American mechanical engineer

Johné Michelle Parker (born 1964) is an American mechanical engineer and advocate for minority participation in STEM fields, whose research has included work on surface coatings and their defects, computer vision, smart manufacturing, and wireless systems. She is an associate professor at the University of Kentucky, in the Department of Mechanical and Aerospace Engineering, and associate dean for access, community and engagement in the Stanley and Karen Pigman College of Engineering.

==Education and career==
Parker is originally from Montgomery, Alabama, where she was born in 1964, and grew up in Tuskegee, Alabama. After a year of study at the Tuskegee University, she became an undergraduate at Georgia Tech, receiving a bachelor's degree in mechanical engineering in 1985. After working in the oil industry from 1984 to 1990, she returned to graduate study in mechanical engineering at Georgia Tech, and completed her Ph.D. there in 1996. Her dissertation, An analytical and experimental investigation of physically accurate synthetic images for machine vision design, was supervised by Kok-Meng Lee and Holly Rushmeier.

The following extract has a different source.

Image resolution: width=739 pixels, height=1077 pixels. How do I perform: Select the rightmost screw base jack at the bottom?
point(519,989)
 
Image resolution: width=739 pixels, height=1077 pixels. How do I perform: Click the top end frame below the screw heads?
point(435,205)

She became an assistant professor of mechanical engineering at the University of Kentucky in 1996, and was promoted to associate professor in 2002. She became acting associate dean for diversity, equity and inclusion (subsequently retitled as associate dean for access, community and engagement ) in 2022.

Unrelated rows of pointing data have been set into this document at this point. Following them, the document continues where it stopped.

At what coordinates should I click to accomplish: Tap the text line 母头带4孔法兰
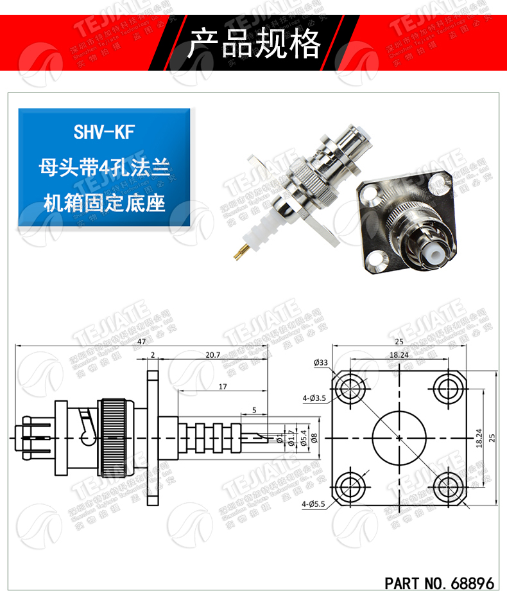tap(104, 168)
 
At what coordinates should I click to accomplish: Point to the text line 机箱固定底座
tap(104, 204)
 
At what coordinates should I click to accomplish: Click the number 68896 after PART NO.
tap(472, 584)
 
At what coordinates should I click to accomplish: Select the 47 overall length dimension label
tap(140, 342)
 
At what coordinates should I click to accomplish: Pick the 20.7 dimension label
tap(213, 355)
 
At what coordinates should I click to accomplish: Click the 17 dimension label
tap(222, 387)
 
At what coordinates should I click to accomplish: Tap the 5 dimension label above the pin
tap(255, 409)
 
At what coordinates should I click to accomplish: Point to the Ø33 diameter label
tap(321, 363)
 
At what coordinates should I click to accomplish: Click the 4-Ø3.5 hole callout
tap(316, 399)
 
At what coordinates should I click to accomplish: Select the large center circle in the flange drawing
tap(399, 437)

In 2005–2006 she took a sabbatical to serve as an American Association for the Advancement of Science (AAAS) and American Society of Mechanical Engineers (ASME) Congressional Fellow, in the office of North Dakota Senator Byron Dorgan. She has also lead efforts to promote minority participation in STEM through The Kentucky–West Virginia Louis Stokes Alliance for Minority Participation.

==Recognition==
Parker was named as an ASME Fellow, in its 2026 class of fellows.